> [WHAT YOU SHOULD DO] Each entry has to be set down again with no alteration.
** Opening RECORDED INFORMATION block **
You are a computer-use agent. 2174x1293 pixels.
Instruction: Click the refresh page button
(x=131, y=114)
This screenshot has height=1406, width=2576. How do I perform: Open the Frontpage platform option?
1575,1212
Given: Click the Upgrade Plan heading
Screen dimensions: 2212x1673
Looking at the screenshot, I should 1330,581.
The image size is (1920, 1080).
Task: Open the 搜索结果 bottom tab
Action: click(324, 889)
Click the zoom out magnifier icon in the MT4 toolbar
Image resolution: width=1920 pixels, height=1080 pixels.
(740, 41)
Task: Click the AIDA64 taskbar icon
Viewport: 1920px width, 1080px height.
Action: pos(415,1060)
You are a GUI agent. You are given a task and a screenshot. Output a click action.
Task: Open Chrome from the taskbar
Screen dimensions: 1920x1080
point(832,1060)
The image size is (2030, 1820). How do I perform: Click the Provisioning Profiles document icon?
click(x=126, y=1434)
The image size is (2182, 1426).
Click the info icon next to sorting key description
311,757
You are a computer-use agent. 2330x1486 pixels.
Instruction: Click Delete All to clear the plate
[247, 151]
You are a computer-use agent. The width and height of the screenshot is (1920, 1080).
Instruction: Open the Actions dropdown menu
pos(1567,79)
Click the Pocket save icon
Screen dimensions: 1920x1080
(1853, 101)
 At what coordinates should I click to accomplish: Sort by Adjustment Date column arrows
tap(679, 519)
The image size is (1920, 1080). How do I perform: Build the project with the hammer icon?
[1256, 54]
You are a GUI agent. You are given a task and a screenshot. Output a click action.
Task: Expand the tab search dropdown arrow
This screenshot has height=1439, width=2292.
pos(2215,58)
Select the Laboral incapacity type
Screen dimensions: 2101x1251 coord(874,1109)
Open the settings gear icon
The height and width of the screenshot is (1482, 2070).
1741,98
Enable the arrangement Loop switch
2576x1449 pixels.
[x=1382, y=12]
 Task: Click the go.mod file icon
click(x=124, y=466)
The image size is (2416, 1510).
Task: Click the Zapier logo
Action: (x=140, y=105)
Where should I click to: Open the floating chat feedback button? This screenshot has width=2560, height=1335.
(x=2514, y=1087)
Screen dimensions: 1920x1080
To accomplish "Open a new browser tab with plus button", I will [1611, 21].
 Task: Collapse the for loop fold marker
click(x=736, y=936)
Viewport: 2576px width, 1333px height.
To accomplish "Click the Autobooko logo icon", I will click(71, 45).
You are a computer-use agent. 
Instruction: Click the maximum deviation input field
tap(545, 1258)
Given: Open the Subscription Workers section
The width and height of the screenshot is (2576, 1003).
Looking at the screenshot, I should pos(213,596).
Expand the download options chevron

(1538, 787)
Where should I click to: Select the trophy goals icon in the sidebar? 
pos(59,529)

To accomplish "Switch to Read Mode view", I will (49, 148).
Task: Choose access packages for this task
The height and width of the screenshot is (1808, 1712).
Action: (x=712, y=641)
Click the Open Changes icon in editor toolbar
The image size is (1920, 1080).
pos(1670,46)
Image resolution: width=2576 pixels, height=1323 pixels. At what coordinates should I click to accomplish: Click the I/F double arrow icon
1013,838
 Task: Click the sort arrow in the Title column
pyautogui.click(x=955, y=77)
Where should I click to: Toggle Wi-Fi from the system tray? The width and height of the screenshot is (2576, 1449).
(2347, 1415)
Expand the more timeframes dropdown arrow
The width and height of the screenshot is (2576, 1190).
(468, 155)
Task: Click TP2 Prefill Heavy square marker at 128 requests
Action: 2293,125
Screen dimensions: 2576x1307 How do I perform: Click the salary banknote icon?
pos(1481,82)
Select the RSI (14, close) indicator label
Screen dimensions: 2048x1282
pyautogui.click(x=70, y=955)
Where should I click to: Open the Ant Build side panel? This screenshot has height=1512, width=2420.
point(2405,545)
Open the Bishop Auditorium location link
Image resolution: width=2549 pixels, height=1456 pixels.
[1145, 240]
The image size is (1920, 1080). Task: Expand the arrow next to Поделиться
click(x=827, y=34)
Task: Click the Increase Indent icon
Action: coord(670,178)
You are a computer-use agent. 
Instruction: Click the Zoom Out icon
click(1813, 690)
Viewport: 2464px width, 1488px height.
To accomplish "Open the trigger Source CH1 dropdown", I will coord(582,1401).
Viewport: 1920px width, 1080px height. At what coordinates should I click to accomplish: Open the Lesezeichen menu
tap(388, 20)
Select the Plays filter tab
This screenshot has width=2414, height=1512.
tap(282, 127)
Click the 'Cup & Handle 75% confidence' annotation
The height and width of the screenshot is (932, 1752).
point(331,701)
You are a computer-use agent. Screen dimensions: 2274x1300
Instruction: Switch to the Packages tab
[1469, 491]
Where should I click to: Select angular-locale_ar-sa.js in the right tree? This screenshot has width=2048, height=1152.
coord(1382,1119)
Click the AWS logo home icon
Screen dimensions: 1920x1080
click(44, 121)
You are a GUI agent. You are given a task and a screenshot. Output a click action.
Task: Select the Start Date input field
** Closing RECORDED INFORMATION block **
> [TASK RESPONSE]
You are a computer-use agent. 2174x1293 pixels.
Instruction: Click the refresh page button
(x=131, y=114)
This screenshot has height=1406, width=2576. How do I perform: Open the Frontpage platform option?
1575,1212
Given: Click the Upgrade Plan heading
Screen dimensions: 2212x1673
Looking at the screenshot, I should 1330,581.
The image size is (1920, 1080).
Task: Open the 搜索结果 bottom tab
Action: click(324, 889)
Click the zoom out magnifier icon in the MT4 toolbar
Image resolution: width=1920 pixels, height=1080 pixels.
(740, 41)
Task: Click the AIDA64 taskbar icon
Viewport: 1920px width, 1080px height.
Action: pos(415,1060)
You are a GUI agent. You are given a task and a screenshot. Output a click action.
Task: Open Chrome from the taskbar
Screen dimensions: 1920x1080
point(832,1060)
The image size is (2030, 1820). How do I perform: Click the Provisioning Profiles document icon?
click(x=126, y=1434)
The image size is (2182, 1426).
Click the info icon next to sorting key description
311,757
You are a computer-use agent. 2330x1486 pixels.
Instruction: Click Delete All to clear the plate
[247, 151]
You are a computer-use agent. The width and height of the screenshot is (1920, 1080).
Instruction: Open the Actions dropdown menu
pos(1567,79)
Click the Pocket save icon
Screen dimensions: 1920x1080
(1853, 101)
 At what coordinates should I click to accomplish: Sort by Adjustment Date column arrows
tap(679, 519)
The image size is (1920, 1080). How do I perform: Build the project with the hammer icon?
[1256, 54]
You are a GUI agent. You are given a task and a screenshot. Output a click action.
Task: Expand the tab search dropdown arrow
This screenshot has height=1439, width=2292.
pos(2215,58)
Select the Laboral incapacity type
Screen dimensions: 2101x1251 coord(874,1109)
Open the settings gear icon
The height and width of the screenshot is (1482, 2070).
1741,98
Enable the arrangement Loop switch
2576x1449 pixels.
[x=1382, y=12]
 Task: Click the go.mod file icon
click(x=124, y=466)
The image size is (2416, 1510).
Task: Click the Zapier logo
Action: (x=140, y=105)
Where should I click to: Open the floating chat feedback button? This screenshot has width=2560, height=1335.
(x=2514, y=1087)
Screen dimensions: 1920x1080
To accomplish "Open a new browser tab with plus button", I will [1611, 21].
 Task: Collapse the for loop fold marker
click(x=736, y=936)
Viewport: 2576px width, 1333px height.
To accomplish "Click the Autobooko logo icon", I will click(71, 45).
You are a computer-use agent. 
Instruction: Click the maximum deviation input field
tap(545, 1258)
Given: Open the Subscription Workers section
The width and height of the screenshot is (2576, 1003).
Looking at the screenshot, I should pos(213,596).
Expand the download options chevron

(1538, 787)
Where should I click to: Select the trophy goals icon in the sidebar? 
pos(59,529)

To accomplish "Switch to Read Mode view", I will (49, 148).
Task: Choose access packages for this task
The height and width of the screenshot is (1808, 1712).
Action: (x=712, y=641)
Click the Open Changes icon in editor toolbar
The image size is (1920, 1080).
pos(1670,46)
Image resolution: width=2576 pixels, height=1323 pixels. At what coordinates should I click to accomplish: Click the I/F double arrow icon
1013,838
 Task: Click the sort arrow in the Title column
pyautogui.click(x=955, y=77)
Where should I click to: Toggle Wi-Fi from the system tray? The width and height of the screenshot is (2576, 1449).
(2347, 1415)
Expand the more timeframes dropdown arrow
The width and height of the screenshot is (2576, 1190).
(468, 155)
Task: Click TP2 Prefill Heavy square marker at 128 requests
Action: 2293,125
Screen dimensions: 2576x1307 How do I perform: Click the salary banknote icon?
pos(1481,82)
Select the RSI (14, close) indicator label
Screen dimensions: 2048x1282
pyautogui.click(x=70, y=955)
Where should I click to: Open the Ant Build side panel? This screenshot has height=1512, width=2420.
point(2405,545)
Open the Bishop Auditorium location link
Image resolution: width=2549 pixels, height=1456 pixels.
[1145, 240]
The image size is (1920, 1080). Task: Expand the arrow next to Поделиться
click(x=827, y=34)
Task: Click the Increase Indent icon
Action: coord(670,178)
You are a computer-use agent. 
Instruction: Click the Zoom Out icon
click(1813, 690)
Viewport: 2464px width, 1488px height.
To accomplish "Open the trigger Source CH1 dropdown", I will coord(582,1401).
Viewport: 1920px width, 1080px height. At what coordinates should I click to accomplish: Open the Lesezeichen menu
tap(388, 20)
Select the Plays filter tab
This screenshot has width=2414, height=1512.
tap(282, 127)
Click the 'Cup & Handle 75% confidence' annotation
The height and width of the screenshot is (932, 1752).
point(331,701)
You are a computer-use agent. Screen dimensions: 2274x1300
Instruction: Switch to the Packages tab
[1469, 491]
Where should I click to: Select angular-locale_ar-sa.js in the right tree? This screenshot has width=2048, height=1152.
coord(1382,1119)
Click the AWS logo home icon
Screen dimensions: 1920x1080
click(44, 121)
You are a GUI agent. You are given a task and a screenshot. Output a click action.
Task: Select the Start Date input field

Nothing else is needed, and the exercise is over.